The test for a “good arguable case” is not very high. The plaintiff does not need to prove a case against the defendant that is so strong that he is likely to obtain summary judgment under CPR Pt 24.

In The Niedersachsen, Mustill J argued that a “good arguable case” was “one that is more than barely capable of serious argument, but not necessarily one that the judge considers would have more than a 50% chance of success”.

However, it should be noted that the “arguable good case” test is a threshold test, and since the overriding test is whether or not it is “fair and expedient” to grant the injunction, even if this minimum threshold requirement is satisfied, the strength or otherwise of the applicant’s case will be a relevant factor in the exercise of the court’s general discretion.


The claimant must provide “strong evidence” to support his claim that there is a real risk that the judgment or award will not be enforced. The test of the real risk of dissipation is objective, and it is an assessment of the risk by the court that a sentence will not be carried out. In general, the applicant’s unsubstantiated claim will not suffice.

If the applicant can add “strong evidence” that the defendant has acted dishonestly, there may be no need for any other specific evidence that the defendant intends to dissipate his assets.

The plaintiff must show that there is a real risk that the defendant will dispose of their assets other than in the ordinary course of business and thus render them judgment-proof.


The type of factors that will be relevant when assessing whether there is a real risk of asset dissipation are:

1. The nature of the assets: the easier it is to dispose of them, the easier it is to establish that there is a risk that they will be dissipated.

2. The nature and financial situation of the defendant’s business.

3. The length of time the defendant has been in business.

4. The domicile or residence of the defendant.

5. The defendant’s past or existing credit history.

6. Any intention expressed by the defendant regarding future dealings with his English assets or assets outside the jurisdiction.

7. The connections that the defendant may have with other companies that have failed to comply with awards or arbitral decisions.

8. The defendant’s conduct in response to the complaint; a pattern of evasiveness or unwillingness to participate or erect weak defenses or total silence may be relevant factors.

9. The applicant is not required to demonstrate in the balance of probabilities that the assets will be dissipated. You are only required to show that there is a real risk (as opposed to a negligible or fanciful risk) of this happening.


The most important question to determine is whether, in the circumstances of the particular case, it is fair and convenient to grant the precautionary measure. There is an appreciation that with any interlocutory injunction there is a risk that the court may make the “wrong” decision. Therefore, an injunction could be granted and ultimately be unjustified; or the court may deny an injunction that is later shown to be essential to preserve the plaintiff’s rights. In the context of freezing orders, there is a discretion that must be exercised in all the circumstances of the case.
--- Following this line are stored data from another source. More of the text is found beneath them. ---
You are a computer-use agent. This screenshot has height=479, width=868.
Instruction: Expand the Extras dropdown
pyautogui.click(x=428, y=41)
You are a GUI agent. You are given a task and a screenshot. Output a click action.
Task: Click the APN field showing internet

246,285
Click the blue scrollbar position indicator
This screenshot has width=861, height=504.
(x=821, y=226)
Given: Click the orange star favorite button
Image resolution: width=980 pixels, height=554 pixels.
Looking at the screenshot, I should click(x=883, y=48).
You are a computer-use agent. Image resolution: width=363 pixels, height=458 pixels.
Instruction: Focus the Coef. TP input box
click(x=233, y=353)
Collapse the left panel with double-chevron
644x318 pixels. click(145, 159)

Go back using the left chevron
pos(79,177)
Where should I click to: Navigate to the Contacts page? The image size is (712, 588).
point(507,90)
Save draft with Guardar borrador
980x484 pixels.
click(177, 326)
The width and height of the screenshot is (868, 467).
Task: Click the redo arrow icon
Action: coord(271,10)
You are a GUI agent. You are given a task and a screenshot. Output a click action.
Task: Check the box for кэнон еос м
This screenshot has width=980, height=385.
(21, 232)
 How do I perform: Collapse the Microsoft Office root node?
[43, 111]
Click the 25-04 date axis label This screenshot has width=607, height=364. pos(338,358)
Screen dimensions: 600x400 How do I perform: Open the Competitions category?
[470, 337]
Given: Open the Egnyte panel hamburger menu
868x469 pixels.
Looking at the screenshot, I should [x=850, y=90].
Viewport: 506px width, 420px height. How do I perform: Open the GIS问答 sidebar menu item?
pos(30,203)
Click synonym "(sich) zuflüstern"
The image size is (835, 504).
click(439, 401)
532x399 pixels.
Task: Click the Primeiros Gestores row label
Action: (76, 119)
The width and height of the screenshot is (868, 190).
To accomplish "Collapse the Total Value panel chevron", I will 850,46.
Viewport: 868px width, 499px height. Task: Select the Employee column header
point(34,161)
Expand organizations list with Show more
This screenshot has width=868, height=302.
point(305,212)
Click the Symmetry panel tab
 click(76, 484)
The court must be satisfied before granting relief that the likely effect of the injunction will be to promote the administration of justice in general, and not to act in an unjust or oppressive manner. The circumstances of the case may make it inappropriate to make a freezing order; even when the plaintiff shows arguable good cause and a risk that, without the precautionary measure, the sentence remains unsatisfied. An example may be that if an injunction were granted, it would unacceptably interfere with third parties. Another is when a court order could destroy the defendant’s business.